Anatole Kaletsky writes: Through an almost astrological coincidence of timing, the European Central Bank, the Bank of England and the U.S. Federal Reserve Board all held their policy meetings this week immediately after Wednesday’s publication of the weakest manufacturing numbers for Europe and America since the summer of 2009. With the euro-zone and Britain clearly back in deep recession and the U.S. apparently on the brink, the central bankers all decided to do nothing, at least for the moment. They all restated their unbreakable resolution to do “whatever it takes” – to prevent a breakup of the euro, in the case of the ECB, or, for the Fed and the BoE, to achieve the more limited goal of economic recovery. But what exactly is there left for the central bankers to do?
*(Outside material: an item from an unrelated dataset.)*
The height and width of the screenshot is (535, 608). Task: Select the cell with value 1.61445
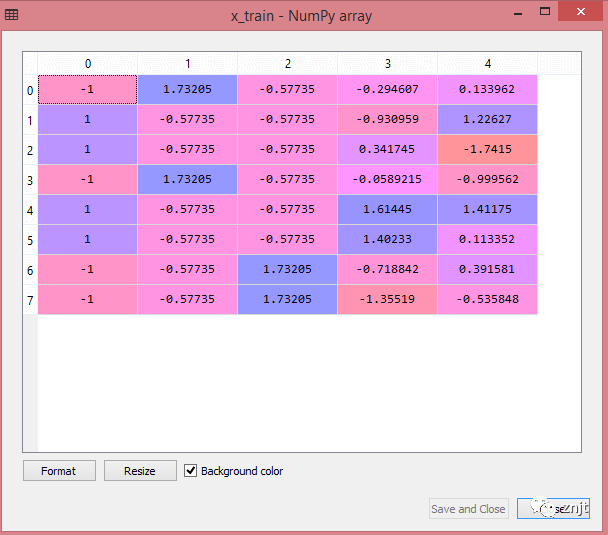(x=387, y=209)
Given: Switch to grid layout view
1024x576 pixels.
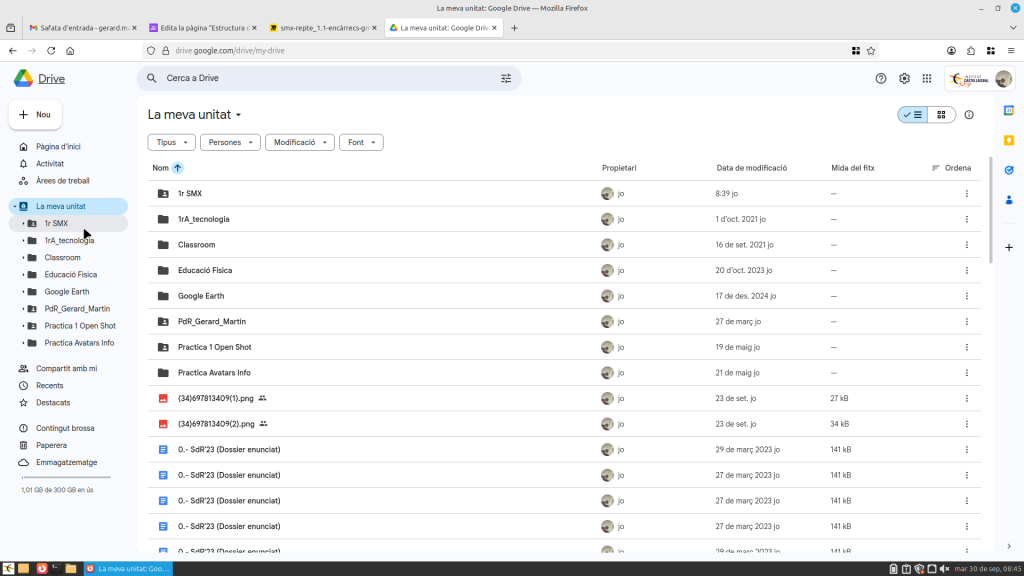Looking at the screenshot, I should point(941,115).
They have essentially two options. They could do even more of what the Fed and the BoE have been doing since late 2008 – creating new money and spending it on government bonds, in the policy known as “Quantitative Easing.” Or they could admit the policies of the past three years were not working, at least not well enough. And try something different.
There is, admittedly, a third option – to do nothing, on the grounds that public bodies should stop interfering with the private economy and instead leave financial markets to restore economic prosperity and full employment of their own accord. This third idea is based on the economic theory that if governments and central bankers leave well enough alone, “efficient” and “rational” financial markets will keep a capitalist economy growing and automatically return it to a prosperous equilibrium after occasional hiccups. This theory, though still taught in graduate schools and embedded in economic models, is implausible, to put it mildly, especially after the experience of the past decade. In any case, experience shows that the option of government doing nothing in deep economic slumps simply doesn’t exist in modern democracies.
Returning, therefore, to the two realistic alternatives, central bankers and financiers are overwhelmingly in favor of the first: keep trying the policy that has failed. [Continue reading…]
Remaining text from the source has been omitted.